"Vous qui entrez ici, abandonnez toute espérance". Même de dimensions plus modestes, l'enfer vu par Chloé Schmitt n'a rien à envier à celui de Dante. Les affreux est en effet un roman noir et désespéré, d'où sourd une révolte viscérale et informelle contre le monde tel qu'il est, tel qu'il ne va pas. "Un siècle mou", comme écrit la jeune romancière, certes, mais aussi d'une dureté inhumaine. Plutôt que de régler ses comptes elle-même, Chloé Schmitt a préféré engager un porte-parole, placé dans une situation paroxystique. Un certain Alfonse Maubard, contrôleur dans le métro, victime un jour d'un AVC. S'il n'a plus l'usage de son corps, Alfonse conserve en revanche le plein emploi de sa tête. Il a même l'oeil acéré, la langue bien pendue, in petto et un sens de l'humour - noir, forcément.

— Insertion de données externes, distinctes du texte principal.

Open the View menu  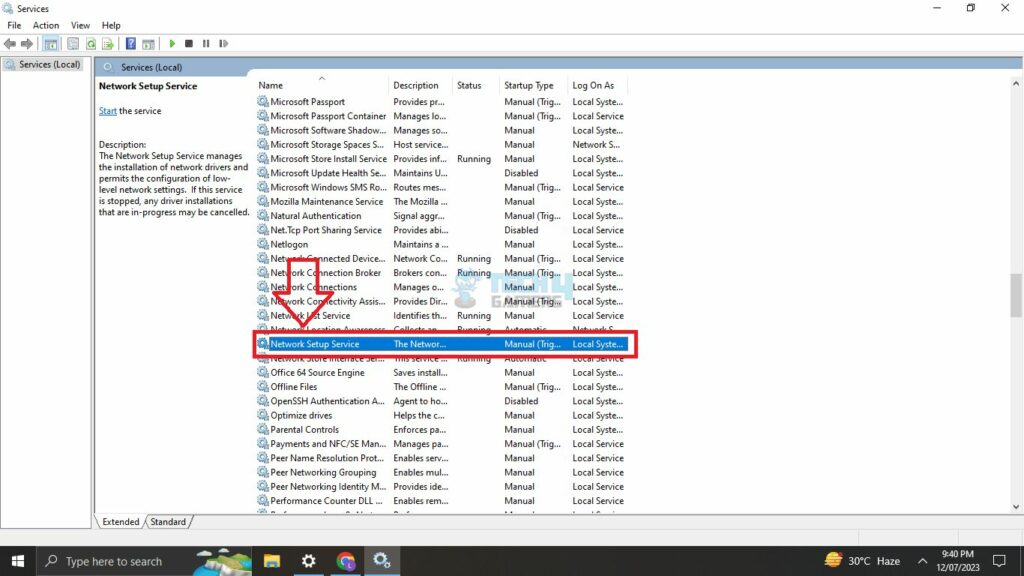point(80,25)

Après un séjour à l'hôpital, Alfonse est ramené chez lui, où sa femme Clarisse s'occupe de lui. Cela fait quinze ans qu'ils sont mariés, et il ne l'aime plus. Il avait même une maîtresse, la jeune Lili, qu'il s'apprêtait à épouser après avoir demandé le divorce. Clarisse, qui l'ignorait jusque-là, va apprendre son infortune conjugale. Et comme un malheur n'arrive jamais seul, elle se voit licenciée et finit par se suicider ! C'est alors Patrick, la seule famille d'Alfonse, qui va le récupérer. C'est son frère cadet, un voyou qui a fait de la prison, un ignoble alcoolo qui vit aux crochets d'Annabelle,; une artiste peintre issue d'une riche famille de Russes blancs. Comme elle l'a dans la peau, elle accepte tout de lui. Avec Alfonse, dont elle prend soin, une relation affectueuse se noue. Lorsqu'elle quittera son tortionnaire, elle l'emmènera avec elle. Ils vivront presque heureux, jusqu'à ce qu'elle s'amourache de Pierrick, un autre salaud...

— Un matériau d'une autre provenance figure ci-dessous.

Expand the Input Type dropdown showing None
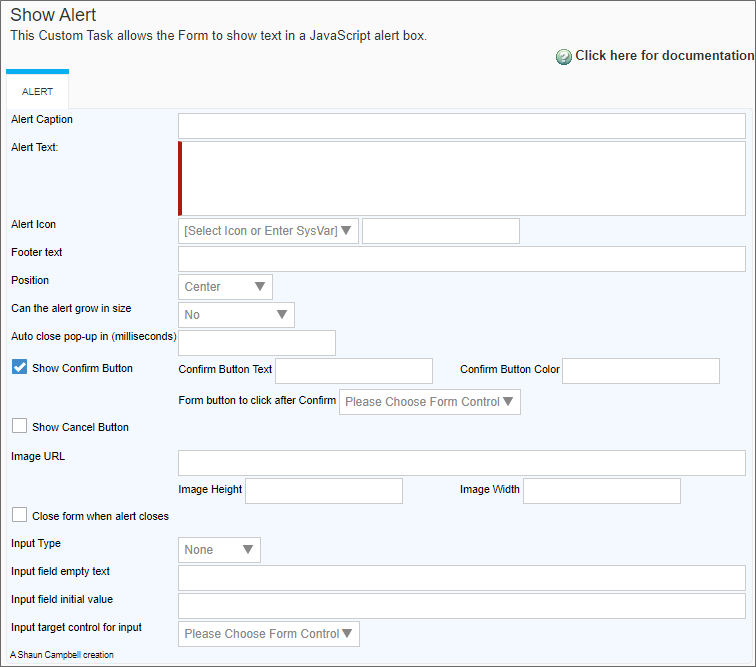This screenshot has height=667, width=756. pos(219,550)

Le roman de Chloé Schmitt est bref, mais les tribulations d'Alfonse auraient pu se prolonger. Repassé de mains en mains comme un encombrant, l'infirme se raconte dans un style très parlé, souvent cru, et avec une incroyable lucidité, dans ce que la romancière appelle son "journal de guerre ». Une guerre larvée, dont il sortira au final vainqueur, seul survivant dérisoire d'une humanité constituée d'affreux, sales et méchants. Les affreux, ou le premier roman pas banal d'une étudiante de 21 ans sacrément douée.